Ответ Иисуса фарисеям о подати Кесарю
Лукавые подошли к Иисусу под видом преданных учеников Его и начали льстиво говорить Ему: «Учитель! мы знаем, как Ты справедлив, и как всегда говоришь одну только правду, нисколько не опасаясь, что эта правда может быть неприятна кому-либо, хотя бы даже сильным мира сего; Ты не обращаешь внимания ни на какое лицо, если предстоит надобность обличить его в беззаконии, потому что Ты истинно учишь пути Божию. Скажи же нам, как Тебе кажется: позволительно ли нам давать подать кесарю или непозволительно? Не превращаемся ли мы через это из народа Божия в рабов языческого царя? Научи же нас, давать ли нам эту подать или же отказаться от платежа ее?»
Иисус сразу дал им понять, что лукавство и коварство их не могли скрыться от Него. Что искушаете Меня, лицемеры? — сказал Он, — покажите Мне монету, которою платится подать.
У законников еврейских издревле принято было за правило: чья монета, того и царство.
Искусители подали Иисусу динарий, римскую монету, на которой были изображение кесаря и надпись с его именем.

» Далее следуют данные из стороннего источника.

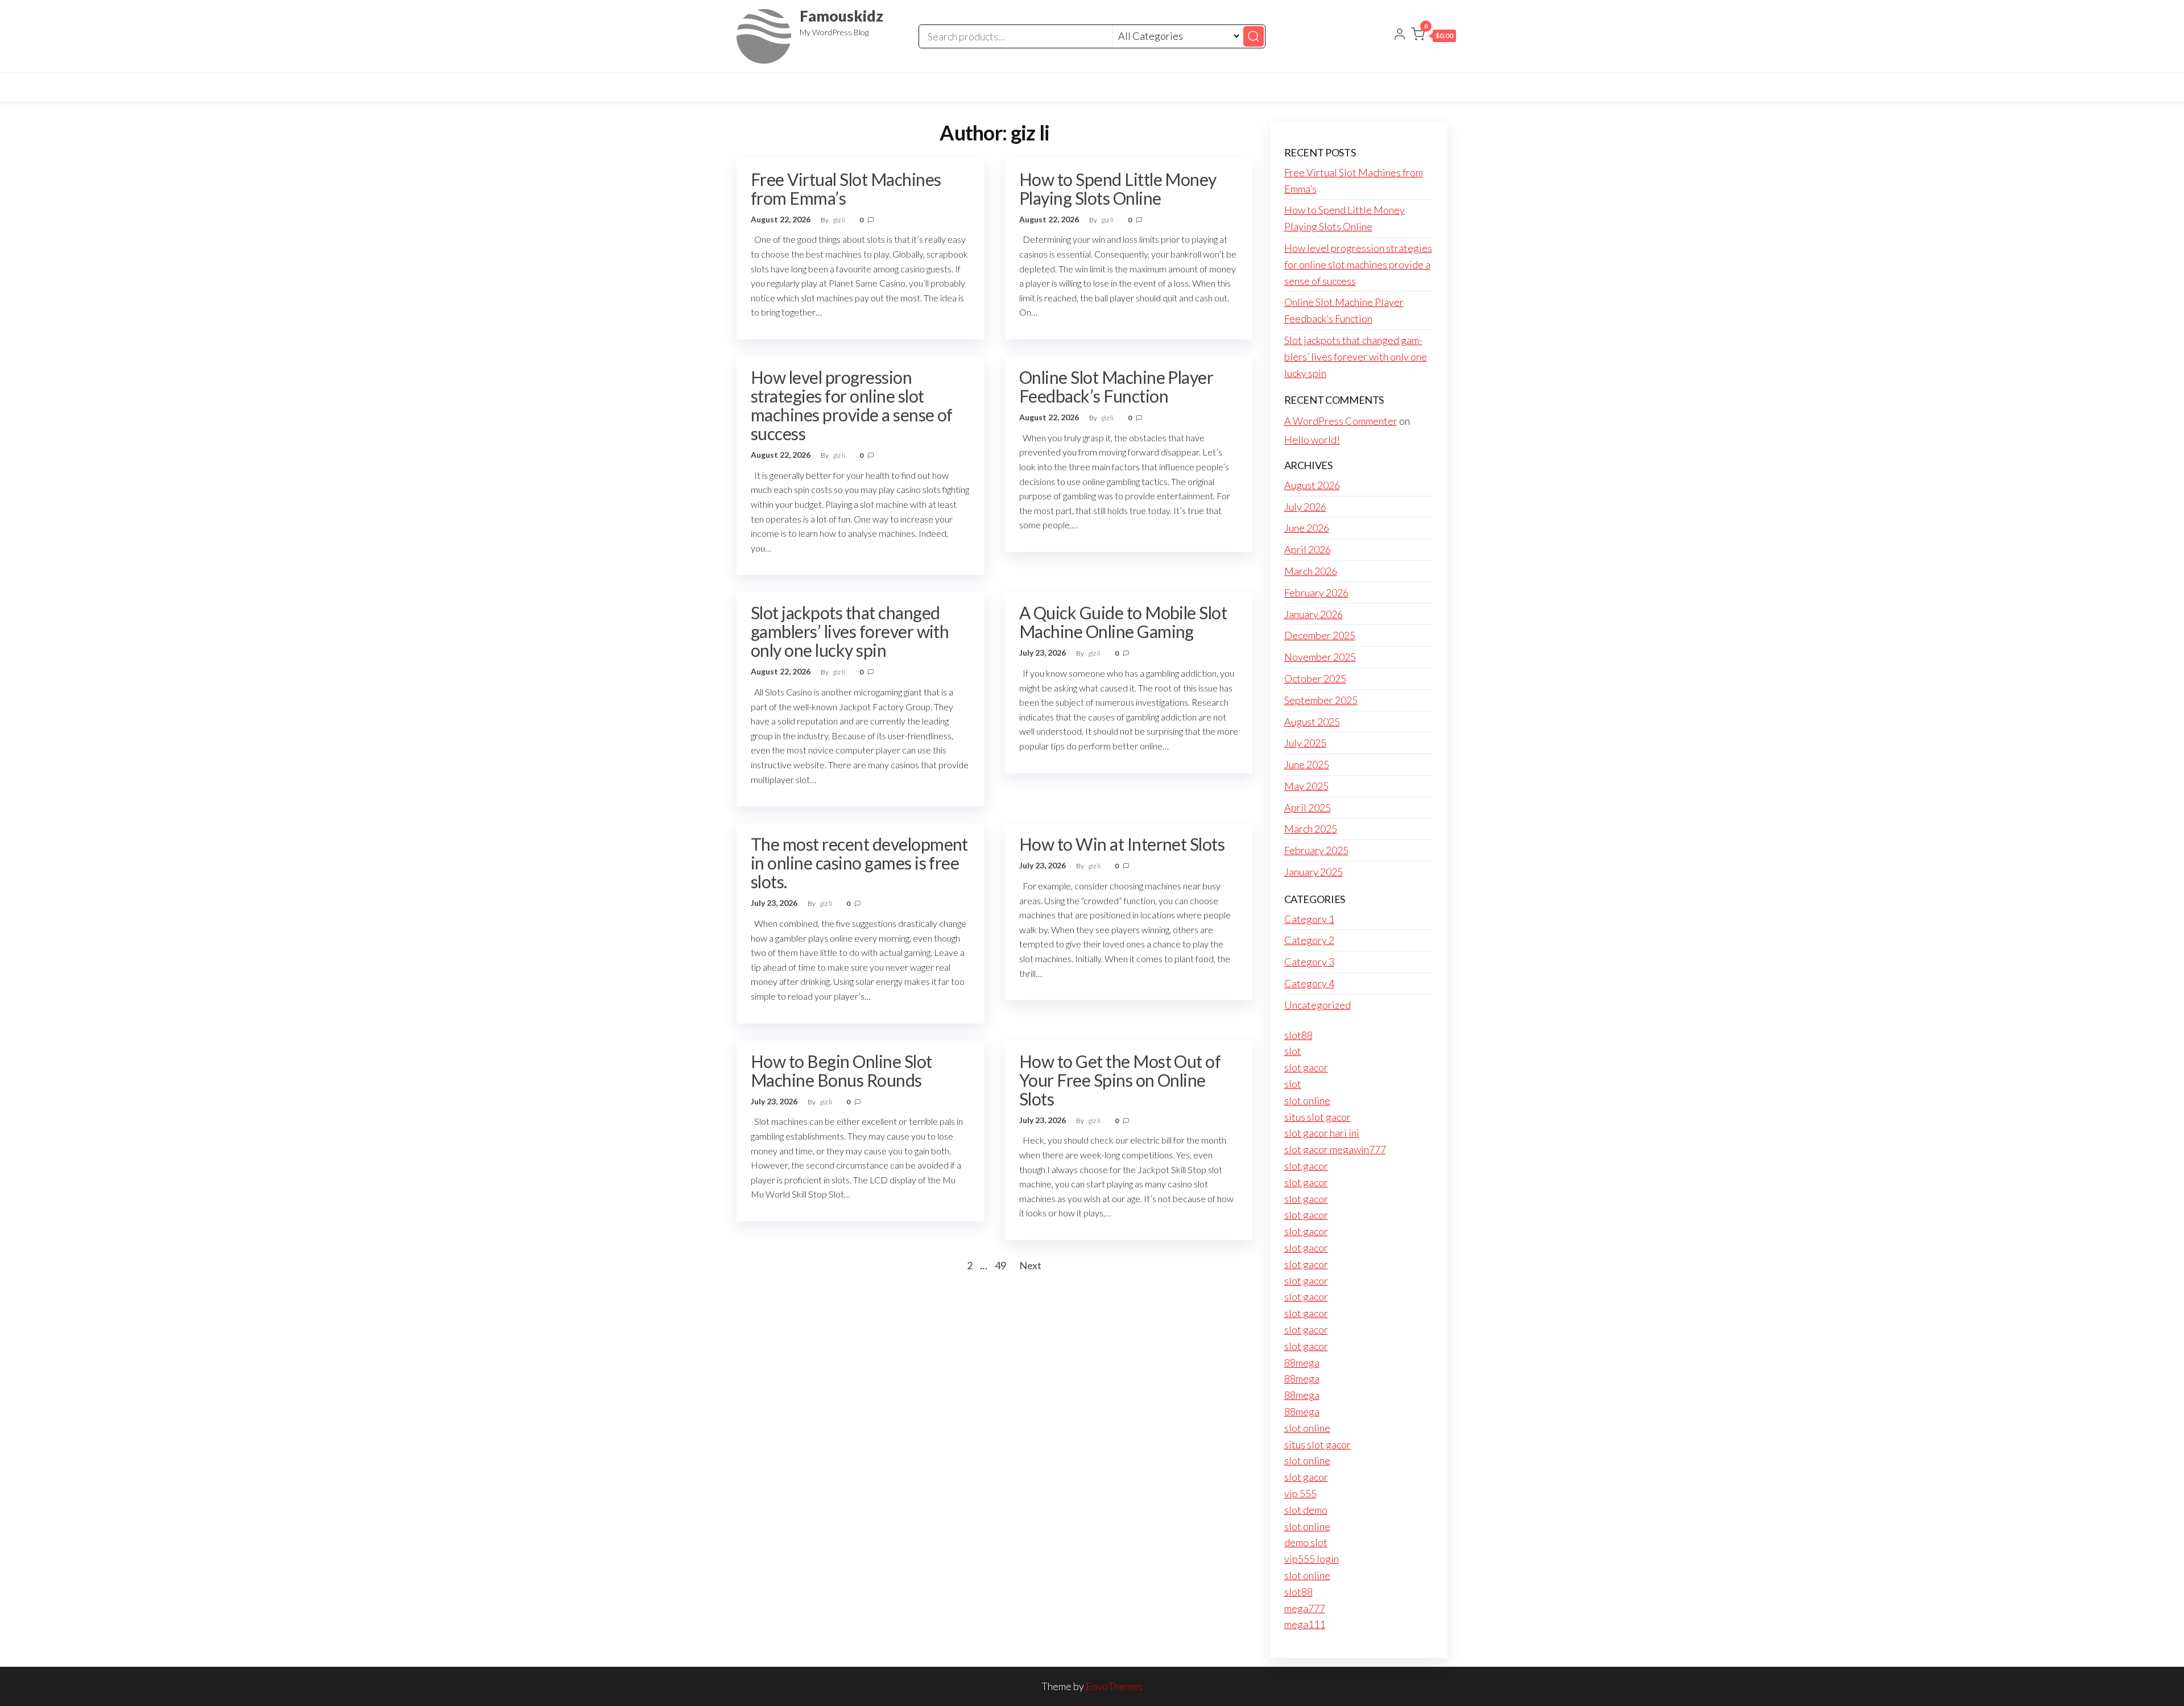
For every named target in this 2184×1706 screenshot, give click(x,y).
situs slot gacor (1317, 1117)
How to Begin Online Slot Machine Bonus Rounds (841, 1070)
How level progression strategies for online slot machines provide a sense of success (852, 405)
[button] (1433, 36)
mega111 (1304, 1624)
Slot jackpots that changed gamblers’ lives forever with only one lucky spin (850, 631)
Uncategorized (1317, 1005)
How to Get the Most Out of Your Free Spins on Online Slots (1120, 1080)
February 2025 (1316, 850)
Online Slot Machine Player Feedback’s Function (1116, 386)
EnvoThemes (1114, 1686)
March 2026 (1310, 571)
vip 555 (1300, 1493)
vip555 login (1311, 1558)
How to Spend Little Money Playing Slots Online (1118, 188)
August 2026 (1312, 485)
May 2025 (1306, 786)
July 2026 (1305, 506)
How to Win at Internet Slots (1122, 844)
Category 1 (1309, 919)
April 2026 (1307, 549)
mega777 (1304, 1608)
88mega (1302, 1362)
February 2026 (1316, 592)
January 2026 (1313, 614)
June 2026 (1306, 527)
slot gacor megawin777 (1335, 1149)
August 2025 (1312, 721)
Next (1030, 1265)
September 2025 (1321, 700)
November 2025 (1320, 657)
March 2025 (1310, 828)
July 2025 (1305, 742)
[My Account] (1400, 35)
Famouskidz (841, 16)
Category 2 (1309, 940)
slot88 (1298, 1035)
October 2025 (1315, 678)
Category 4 (1309, 983)
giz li (839, 220)
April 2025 (1307, 807)
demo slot (1305, 1542)
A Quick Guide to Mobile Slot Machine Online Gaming (1123, 621)
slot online (1307, 1100)
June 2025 (1306, 764)
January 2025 (1313, 872)
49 (1000, 1265)
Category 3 (1309, 961)
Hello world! (1312, 439)
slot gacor (1306, 1067)
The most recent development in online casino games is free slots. (859, 863)
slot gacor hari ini (1321, 1133)
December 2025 (1319, 635)
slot (1292, 1051)
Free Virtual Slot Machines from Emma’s (846, 188)
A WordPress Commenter (1340, 421)
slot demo (1305, 1510)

Взяв монету и посмотрев на нее, Он отдал ее обратно и спросил: Чье это изображение и надпись?
Не понимая еще, к чему клонится этот вопрос, искусители отвечали: кесаревы.
«Итак отдавайте кесарево кесарю, а Божие Богу (Мф. 22, 21), — отвечал Иисус. — Отдавая кесарю то, что принадлежит ему, вы нисколько не нарушаете своих обязанностей по отношению к Богу, потому что в то же время вы и Богу должны отдавать то, чего Он требует от вас».
А требует Бог от нас, как это видно из учения Иисуса Христа, любви к Нему и ближним; Он требует, чтобы мы все любили друг друга так, как самих себя, чтобы мы любили даже врагов своих, чтобы мы помогали в нужде ближним, и чтобы в помощи этой действовали самоотверженно, даже душу свою полагая за них, если это необходимо. А эти требования нисколько не противоречат повиновению государственной власти. Царство Мое, — говорил Иисус, — не от мира сего (Ин. 18, 36); Царствие Божие внутрь вас есть (Лк. 17, 21). Это — Царство душ, к которому верующие в Бога и исполняющие волю Его принадлежат духовно.
Но есть иные царства, царства мира сего; это отдельные общины людей или государства, управляемые каждое своей государственной властью и обеспечивающие своим сочленам свободу и неприкосновенность личности и имущества. Эти общины настолько необходимы, что вне их могут жить только дикари в какой-нибудь пустынной стране. Поэтому Иисус Христос никогда не восставал против этих общин, никогда и ничего не говорил о государственной власти. Можно быть подданным самого благоустроенного государства и в то же время быть безбожником, любить только себя и ненавидеть всех ближних; и, наоборот, можно быть подданным какого-нибудь изверга, вроде Нерона, и в то же время душой всецело принадлежать к Царству Божию, безбоязненно творя волю Бога. Эта мысль, впервые высказанная Иисусом в Его изречении отдавайте кесарево кесарю, а Божие Богу (Мф. 22, 21), была неизвестна государствам древнего мира; там каждый глава государства присваивал себе и духовную власть, вмешивался и во внутренний мир человеческой души; каждый царь был в то же время и верховным жрецом или служителем своих народных (языческих) богов и свои повеления, относившиеся к управлению государством, выдавал нередко за волю богов. А так как те законы, которые выдаются за повеления богов, могут быть отменены или изменены не иначе, как с соизволения тех же богов, то все государства, управляемые подобными законами, обречены на застой, на неподвижность. Наоборот, государства христианские, несущие на своем знамени священные слова — отдавайте кесарево кесарю, а Божие Богу, — оставили в своем развитии далеко позади себя те государства, которые смешивают эти два совершенно различные царства.